At first hesitant to comment on his performance, an elated Kobylanski did let slip that a duel against Hertha was something of a special affair for him, “because I played for the Eisernen”. The evening’s star played nineteen fixtures for Hertha’s cross-town rivals 1. FC Union Berlin whilst on loan in the 2014/15 season. “I’m pleased to have shot the goals against Hertha,” he added.
Another former FC Union player, Nigerian Suleiman Abdullahi, scored what would prove to be the winning goal in the wild 5-4 affair. Braunschweig’s other tally came courtesy of an Maximillian Mittelstädt own-goal after a 17th minute corner. Matheus Cunha and Peter Pekarik found the back of the net for “die alte Dame” whilst Dodi Lukebakio also grabbed a brace. Unfortunately, four goals would prove insufficient.
The match constituted something of a nightmare debut for new Hertha keeper Alexander Schwolow. The €8 million transfer from Freiburg labelled the evening “a catastrophe”. Everything that could possibly gone wrong went wrong for the new addition. Schwolow even stretched to save a Kobylanski penalty, only to have has parry bounce back to the encroaching striker, who scored on his second effort.
By all accounts, Hertha remained the dominant team throughout the match.

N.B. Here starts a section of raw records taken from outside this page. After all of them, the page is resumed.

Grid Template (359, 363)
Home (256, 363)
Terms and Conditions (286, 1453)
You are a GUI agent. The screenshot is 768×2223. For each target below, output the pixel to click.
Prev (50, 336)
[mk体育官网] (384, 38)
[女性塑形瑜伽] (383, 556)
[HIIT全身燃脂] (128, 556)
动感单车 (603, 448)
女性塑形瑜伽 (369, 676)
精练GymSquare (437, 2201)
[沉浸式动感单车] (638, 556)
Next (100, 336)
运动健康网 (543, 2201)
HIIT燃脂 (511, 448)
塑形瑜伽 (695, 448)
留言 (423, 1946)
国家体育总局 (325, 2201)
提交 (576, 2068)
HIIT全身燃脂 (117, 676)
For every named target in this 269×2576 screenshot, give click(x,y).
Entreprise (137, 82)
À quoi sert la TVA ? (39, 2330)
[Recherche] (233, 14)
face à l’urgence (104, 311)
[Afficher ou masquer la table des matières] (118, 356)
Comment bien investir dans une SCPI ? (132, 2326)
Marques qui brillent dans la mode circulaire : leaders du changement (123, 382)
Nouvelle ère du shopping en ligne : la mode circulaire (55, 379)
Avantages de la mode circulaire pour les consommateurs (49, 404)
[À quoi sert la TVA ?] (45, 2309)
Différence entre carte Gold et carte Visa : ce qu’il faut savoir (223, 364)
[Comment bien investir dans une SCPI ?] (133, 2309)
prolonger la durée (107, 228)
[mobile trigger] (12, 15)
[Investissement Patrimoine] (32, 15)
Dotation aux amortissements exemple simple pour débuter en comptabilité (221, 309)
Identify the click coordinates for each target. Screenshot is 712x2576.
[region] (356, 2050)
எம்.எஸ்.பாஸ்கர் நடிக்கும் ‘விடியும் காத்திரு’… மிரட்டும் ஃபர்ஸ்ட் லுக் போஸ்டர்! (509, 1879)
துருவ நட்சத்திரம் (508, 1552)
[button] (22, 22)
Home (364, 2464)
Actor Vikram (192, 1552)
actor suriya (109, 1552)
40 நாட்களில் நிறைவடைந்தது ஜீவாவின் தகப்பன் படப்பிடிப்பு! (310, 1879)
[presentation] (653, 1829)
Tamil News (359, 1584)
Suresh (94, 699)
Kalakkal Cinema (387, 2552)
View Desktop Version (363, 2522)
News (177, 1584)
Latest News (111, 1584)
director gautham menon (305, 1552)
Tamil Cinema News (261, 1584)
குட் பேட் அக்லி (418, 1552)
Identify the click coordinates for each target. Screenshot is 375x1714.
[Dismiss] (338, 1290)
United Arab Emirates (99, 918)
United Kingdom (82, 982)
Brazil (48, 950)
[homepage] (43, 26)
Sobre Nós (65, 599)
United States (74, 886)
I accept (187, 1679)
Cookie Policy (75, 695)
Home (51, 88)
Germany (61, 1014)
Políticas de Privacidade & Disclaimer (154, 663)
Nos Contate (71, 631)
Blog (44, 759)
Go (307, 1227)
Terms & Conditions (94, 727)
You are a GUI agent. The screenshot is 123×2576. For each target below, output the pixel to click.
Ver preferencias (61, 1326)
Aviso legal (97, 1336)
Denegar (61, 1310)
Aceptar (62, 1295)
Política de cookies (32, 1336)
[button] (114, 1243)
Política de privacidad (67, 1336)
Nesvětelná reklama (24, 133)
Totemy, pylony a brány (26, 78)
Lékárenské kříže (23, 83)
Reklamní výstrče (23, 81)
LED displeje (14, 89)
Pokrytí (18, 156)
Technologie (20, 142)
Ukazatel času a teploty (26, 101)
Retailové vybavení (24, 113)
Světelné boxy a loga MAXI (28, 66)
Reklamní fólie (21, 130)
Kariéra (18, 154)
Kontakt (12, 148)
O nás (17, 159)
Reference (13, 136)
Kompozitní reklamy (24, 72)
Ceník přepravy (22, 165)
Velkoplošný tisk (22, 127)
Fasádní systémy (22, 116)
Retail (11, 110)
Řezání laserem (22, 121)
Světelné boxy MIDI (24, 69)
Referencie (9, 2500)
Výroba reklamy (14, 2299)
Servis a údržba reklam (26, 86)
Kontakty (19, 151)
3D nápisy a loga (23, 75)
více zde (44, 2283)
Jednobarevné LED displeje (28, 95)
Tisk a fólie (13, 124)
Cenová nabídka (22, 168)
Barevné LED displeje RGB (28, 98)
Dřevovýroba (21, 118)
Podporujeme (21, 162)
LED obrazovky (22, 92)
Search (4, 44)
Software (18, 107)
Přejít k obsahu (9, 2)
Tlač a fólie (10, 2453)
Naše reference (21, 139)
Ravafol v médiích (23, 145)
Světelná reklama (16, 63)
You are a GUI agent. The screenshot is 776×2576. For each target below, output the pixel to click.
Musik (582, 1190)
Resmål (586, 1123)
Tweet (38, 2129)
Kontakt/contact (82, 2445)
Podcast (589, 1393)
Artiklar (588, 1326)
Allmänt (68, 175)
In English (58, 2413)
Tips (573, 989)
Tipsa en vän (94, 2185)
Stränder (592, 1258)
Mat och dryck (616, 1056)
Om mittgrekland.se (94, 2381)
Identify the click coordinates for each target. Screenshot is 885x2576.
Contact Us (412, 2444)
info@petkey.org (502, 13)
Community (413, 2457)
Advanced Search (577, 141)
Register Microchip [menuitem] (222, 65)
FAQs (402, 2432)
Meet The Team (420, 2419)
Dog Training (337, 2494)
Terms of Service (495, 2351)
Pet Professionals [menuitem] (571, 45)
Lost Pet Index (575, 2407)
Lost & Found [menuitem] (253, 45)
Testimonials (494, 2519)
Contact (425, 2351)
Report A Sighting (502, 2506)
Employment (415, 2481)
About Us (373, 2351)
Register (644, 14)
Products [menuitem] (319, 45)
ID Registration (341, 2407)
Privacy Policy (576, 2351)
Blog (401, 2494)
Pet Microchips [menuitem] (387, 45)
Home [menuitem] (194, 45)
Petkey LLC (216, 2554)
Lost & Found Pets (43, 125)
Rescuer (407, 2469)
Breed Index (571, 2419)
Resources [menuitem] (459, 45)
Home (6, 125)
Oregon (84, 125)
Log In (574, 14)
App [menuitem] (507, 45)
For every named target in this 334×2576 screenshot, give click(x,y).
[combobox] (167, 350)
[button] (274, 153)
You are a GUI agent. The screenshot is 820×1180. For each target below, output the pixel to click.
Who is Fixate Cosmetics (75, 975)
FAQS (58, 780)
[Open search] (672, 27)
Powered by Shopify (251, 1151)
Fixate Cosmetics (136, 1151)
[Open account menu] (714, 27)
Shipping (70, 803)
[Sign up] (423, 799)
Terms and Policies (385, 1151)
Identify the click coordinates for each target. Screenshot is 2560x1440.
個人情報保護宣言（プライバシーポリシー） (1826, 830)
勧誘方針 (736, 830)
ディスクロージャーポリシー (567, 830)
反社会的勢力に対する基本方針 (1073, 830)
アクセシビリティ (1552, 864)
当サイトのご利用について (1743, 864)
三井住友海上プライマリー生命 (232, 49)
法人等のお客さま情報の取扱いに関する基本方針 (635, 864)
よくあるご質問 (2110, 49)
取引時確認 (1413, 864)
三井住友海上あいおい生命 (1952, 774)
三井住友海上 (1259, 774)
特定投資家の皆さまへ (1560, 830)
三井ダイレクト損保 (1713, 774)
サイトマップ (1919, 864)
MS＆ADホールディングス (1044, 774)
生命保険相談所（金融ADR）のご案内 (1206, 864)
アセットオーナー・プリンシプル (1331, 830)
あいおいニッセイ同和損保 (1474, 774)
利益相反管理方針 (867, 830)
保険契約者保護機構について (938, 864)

Labbadia’s men maintained 65 percent possession, fired in an impressive 25 shots on goal, and ensured that Braunschweig were pinned back in their own half for long stretches. Despite this, the own-goal, the flagrant foul leading to the penalty, and some genuine slapstick defensive errors saw the favorites eliminated.
“I have seldom experienced such a game,” Labbadia remarked at the post-match press conference, “It’s hard to explain. We made so many individual mistakes that we couldn’t compensate.”